++++ Dataset excerpts ++++

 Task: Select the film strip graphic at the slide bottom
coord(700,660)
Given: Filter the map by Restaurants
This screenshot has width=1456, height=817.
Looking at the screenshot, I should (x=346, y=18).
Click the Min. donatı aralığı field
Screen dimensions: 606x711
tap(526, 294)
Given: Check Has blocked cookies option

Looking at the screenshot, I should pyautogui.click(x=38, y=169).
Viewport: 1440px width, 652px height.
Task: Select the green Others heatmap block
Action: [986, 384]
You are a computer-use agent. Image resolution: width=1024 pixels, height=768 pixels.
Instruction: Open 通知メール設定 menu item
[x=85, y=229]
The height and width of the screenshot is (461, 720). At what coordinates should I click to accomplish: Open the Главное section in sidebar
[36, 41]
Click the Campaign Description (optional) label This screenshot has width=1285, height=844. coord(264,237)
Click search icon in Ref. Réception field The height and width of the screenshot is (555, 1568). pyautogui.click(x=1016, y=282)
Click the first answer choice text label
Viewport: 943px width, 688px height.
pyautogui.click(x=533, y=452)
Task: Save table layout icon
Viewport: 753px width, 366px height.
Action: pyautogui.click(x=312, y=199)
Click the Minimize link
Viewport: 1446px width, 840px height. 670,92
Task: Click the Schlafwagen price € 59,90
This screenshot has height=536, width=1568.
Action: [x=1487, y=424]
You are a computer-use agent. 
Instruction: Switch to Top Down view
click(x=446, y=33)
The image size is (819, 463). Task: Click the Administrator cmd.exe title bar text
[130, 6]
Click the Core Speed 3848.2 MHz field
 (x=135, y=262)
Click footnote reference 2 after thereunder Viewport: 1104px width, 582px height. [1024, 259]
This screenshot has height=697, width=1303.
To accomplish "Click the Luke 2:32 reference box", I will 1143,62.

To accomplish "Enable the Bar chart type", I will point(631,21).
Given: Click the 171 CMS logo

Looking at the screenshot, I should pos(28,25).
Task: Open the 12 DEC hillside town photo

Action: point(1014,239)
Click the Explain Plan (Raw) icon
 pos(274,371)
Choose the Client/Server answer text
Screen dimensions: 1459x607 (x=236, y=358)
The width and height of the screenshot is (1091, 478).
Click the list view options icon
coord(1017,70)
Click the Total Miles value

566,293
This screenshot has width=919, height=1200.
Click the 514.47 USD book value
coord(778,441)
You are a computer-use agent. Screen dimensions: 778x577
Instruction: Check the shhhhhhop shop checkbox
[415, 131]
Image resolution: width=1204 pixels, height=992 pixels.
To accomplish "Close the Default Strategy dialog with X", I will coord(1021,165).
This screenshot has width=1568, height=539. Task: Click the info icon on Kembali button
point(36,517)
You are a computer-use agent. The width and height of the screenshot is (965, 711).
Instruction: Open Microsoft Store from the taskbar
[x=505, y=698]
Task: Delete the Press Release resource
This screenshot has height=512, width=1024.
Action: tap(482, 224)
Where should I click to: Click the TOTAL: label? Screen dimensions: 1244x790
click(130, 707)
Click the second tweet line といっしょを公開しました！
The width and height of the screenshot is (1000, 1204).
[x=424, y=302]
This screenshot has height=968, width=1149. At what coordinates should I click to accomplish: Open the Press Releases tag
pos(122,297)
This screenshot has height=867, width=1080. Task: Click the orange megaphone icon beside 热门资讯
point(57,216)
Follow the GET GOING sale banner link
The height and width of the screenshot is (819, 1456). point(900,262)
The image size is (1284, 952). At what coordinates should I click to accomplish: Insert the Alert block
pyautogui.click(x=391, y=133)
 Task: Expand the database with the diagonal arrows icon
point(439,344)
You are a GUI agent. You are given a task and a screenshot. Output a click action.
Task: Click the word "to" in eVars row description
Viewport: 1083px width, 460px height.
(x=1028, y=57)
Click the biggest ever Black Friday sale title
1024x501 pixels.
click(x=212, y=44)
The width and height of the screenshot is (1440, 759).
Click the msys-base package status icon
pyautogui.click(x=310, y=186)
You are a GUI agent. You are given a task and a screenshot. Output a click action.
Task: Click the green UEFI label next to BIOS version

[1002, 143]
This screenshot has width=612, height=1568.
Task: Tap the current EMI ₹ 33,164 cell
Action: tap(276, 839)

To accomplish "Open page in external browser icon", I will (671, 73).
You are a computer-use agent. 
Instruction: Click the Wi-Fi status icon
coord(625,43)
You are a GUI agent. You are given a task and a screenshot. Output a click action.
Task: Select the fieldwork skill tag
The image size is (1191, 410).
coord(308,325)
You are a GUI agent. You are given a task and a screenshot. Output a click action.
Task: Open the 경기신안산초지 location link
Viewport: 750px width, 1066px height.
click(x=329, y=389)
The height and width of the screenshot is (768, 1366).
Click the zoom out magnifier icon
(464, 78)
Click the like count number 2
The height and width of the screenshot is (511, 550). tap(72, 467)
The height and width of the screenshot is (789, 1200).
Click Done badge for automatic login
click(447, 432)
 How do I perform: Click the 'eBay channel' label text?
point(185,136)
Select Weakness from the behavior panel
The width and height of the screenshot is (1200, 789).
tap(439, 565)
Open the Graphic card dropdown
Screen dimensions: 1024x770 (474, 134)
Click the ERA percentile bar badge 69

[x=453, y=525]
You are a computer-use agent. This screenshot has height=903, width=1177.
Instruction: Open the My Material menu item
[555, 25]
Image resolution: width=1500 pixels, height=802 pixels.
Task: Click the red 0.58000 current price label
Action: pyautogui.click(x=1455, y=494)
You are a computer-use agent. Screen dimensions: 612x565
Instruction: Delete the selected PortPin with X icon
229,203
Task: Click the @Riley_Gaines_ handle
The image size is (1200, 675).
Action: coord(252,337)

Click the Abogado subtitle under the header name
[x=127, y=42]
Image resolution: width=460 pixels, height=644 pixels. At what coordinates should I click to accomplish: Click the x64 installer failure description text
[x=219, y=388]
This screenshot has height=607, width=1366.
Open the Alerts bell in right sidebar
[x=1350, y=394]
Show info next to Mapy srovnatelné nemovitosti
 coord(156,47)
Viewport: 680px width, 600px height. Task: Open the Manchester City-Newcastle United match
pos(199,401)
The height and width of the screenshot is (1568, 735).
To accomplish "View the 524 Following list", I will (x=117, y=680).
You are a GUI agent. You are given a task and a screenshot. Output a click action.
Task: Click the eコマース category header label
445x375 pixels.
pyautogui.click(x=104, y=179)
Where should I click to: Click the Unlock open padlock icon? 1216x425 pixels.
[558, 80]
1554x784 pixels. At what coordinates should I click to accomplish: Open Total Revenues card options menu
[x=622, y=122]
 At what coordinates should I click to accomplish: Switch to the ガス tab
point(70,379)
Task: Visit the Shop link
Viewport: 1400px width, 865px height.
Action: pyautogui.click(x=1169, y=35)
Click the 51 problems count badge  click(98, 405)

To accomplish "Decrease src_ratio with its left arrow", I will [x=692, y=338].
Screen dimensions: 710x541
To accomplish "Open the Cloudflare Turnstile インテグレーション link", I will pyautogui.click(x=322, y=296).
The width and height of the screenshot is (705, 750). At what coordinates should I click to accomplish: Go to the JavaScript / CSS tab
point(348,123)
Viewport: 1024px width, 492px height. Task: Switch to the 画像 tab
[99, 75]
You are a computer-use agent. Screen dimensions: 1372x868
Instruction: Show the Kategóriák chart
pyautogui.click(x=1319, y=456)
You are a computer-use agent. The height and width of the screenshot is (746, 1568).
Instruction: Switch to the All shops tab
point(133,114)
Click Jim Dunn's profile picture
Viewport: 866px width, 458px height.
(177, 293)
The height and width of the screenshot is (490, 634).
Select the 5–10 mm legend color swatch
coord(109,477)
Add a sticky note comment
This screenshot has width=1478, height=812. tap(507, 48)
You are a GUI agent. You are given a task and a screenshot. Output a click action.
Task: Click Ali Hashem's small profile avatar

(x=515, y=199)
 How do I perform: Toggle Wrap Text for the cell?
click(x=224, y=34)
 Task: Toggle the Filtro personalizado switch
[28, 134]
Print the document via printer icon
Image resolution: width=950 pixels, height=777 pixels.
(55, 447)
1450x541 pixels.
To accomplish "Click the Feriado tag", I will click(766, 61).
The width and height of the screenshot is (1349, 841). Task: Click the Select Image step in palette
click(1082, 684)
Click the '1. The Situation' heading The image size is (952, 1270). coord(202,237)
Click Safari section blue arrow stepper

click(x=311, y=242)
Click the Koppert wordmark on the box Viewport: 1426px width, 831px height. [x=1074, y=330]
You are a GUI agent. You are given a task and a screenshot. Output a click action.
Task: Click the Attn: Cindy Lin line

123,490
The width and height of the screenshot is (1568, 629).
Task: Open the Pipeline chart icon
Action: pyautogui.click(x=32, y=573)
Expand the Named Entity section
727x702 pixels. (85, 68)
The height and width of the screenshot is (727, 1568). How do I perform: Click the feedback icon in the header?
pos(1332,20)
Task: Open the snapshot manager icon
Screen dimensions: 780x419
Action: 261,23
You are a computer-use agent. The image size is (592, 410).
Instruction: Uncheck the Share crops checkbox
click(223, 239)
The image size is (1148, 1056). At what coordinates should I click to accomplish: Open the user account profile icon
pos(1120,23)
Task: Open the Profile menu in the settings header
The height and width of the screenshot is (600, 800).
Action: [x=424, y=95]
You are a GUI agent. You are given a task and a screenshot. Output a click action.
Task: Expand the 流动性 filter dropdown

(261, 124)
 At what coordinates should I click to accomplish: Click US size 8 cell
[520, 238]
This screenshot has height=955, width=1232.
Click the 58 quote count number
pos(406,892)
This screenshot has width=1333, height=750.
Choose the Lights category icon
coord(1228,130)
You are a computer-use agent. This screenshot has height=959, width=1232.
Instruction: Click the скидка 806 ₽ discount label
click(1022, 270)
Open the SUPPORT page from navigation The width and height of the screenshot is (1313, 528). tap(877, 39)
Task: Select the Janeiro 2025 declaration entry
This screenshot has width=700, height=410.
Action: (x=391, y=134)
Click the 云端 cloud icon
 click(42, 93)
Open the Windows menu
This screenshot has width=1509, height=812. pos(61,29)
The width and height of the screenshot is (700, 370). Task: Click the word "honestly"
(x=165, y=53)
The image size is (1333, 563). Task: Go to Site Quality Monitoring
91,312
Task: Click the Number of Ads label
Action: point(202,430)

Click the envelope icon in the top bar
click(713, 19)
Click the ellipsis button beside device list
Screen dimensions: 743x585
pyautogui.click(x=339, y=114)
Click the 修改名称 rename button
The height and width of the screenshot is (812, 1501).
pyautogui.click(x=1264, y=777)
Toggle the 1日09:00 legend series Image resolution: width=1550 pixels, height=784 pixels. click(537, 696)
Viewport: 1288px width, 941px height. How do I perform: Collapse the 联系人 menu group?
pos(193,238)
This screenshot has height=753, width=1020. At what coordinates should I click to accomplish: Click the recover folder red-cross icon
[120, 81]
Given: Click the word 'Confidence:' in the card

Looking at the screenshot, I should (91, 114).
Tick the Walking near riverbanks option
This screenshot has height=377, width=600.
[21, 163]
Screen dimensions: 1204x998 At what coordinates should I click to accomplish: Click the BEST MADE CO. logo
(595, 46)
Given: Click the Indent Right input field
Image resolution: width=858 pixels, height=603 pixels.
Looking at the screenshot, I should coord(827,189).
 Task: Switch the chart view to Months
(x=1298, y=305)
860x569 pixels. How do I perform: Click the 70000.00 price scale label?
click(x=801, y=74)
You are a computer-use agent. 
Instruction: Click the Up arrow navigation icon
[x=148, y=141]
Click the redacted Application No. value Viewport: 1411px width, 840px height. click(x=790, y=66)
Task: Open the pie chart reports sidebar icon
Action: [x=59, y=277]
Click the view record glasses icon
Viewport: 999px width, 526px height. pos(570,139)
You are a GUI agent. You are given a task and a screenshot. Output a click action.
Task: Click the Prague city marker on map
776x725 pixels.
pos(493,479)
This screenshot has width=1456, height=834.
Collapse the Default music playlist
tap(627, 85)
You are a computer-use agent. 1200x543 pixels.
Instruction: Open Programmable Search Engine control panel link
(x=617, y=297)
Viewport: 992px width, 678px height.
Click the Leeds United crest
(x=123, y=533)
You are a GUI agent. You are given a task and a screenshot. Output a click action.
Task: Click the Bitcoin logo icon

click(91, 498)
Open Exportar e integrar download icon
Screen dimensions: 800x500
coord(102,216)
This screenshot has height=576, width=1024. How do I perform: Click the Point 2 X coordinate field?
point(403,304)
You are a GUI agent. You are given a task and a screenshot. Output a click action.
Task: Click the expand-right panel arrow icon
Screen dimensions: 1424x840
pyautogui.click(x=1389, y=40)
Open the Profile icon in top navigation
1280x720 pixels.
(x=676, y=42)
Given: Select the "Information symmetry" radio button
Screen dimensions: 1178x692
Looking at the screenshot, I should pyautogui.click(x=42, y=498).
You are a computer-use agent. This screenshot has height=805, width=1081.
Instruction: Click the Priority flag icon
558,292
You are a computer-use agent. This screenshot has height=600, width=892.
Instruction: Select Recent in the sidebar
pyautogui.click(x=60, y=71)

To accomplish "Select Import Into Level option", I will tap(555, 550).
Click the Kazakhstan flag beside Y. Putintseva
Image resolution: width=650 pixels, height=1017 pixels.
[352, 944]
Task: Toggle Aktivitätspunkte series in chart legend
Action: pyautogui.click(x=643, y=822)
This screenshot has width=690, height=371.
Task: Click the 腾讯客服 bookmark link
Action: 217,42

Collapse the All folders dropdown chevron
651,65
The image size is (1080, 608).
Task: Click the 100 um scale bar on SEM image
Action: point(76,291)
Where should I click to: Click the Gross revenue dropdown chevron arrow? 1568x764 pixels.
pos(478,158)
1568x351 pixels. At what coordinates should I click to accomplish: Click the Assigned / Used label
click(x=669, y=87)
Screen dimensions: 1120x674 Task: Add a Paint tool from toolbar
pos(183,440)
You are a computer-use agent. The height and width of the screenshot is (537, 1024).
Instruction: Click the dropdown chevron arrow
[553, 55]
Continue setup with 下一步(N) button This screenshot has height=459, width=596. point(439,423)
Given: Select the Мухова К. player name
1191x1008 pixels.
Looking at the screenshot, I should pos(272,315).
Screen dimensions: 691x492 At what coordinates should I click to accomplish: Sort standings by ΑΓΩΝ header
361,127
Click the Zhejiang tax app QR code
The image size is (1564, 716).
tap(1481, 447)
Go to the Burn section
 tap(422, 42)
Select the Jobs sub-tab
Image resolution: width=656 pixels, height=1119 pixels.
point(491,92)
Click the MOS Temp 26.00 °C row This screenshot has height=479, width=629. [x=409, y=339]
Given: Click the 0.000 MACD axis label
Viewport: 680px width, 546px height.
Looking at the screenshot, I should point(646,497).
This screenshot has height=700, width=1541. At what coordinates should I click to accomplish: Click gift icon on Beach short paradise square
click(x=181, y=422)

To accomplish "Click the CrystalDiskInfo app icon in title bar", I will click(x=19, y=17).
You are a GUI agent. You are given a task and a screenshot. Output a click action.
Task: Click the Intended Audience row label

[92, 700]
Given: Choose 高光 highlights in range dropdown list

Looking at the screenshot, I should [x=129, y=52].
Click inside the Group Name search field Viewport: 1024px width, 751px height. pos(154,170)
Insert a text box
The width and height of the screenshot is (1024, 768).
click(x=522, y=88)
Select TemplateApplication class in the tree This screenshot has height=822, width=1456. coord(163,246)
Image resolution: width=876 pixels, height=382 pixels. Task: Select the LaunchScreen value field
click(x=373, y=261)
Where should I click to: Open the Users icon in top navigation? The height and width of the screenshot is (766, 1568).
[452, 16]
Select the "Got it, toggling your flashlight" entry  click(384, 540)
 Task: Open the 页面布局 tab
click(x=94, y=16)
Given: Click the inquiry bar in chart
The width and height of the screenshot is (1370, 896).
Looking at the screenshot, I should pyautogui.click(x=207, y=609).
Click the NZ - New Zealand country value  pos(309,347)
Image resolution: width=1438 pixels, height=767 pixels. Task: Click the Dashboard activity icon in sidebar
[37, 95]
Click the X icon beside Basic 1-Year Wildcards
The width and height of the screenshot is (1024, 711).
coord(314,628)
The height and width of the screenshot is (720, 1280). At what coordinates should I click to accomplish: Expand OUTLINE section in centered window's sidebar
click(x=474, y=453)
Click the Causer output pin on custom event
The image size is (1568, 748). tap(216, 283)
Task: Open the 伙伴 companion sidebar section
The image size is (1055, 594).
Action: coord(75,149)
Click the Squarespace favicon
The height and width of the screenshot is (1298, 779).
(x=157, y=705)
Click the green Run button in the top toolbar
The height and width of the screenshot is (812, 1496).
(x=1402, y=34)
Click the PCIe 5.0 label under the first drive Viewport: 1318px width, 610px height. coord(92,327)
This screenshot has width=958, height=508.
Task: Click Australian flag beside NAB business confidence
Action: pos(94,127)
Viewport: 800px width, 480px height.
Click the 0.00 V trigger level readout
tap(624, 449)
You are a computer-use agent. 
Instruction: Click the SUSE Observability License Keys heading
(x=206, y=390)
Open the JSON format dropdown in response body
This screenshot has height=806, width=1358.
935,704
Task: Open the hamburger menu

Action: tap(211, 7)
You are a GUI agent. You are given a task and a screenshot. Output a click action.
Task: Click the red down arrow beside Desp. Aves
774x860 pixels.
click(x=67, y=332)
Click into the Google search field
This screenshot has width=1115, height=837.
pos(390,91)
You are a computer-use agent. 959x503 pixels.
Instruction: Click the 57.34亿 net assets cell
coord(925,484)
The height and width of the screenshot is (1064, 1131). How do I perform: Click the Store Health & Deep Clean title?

++++

**Work to complete:** Out of the material above, select every line that holds the string "entry".

**Your response:**
Task: Select the Janeiro 2025 declaration entry
Select the "Got it, toggling your flashlight" entry  click(384, 540)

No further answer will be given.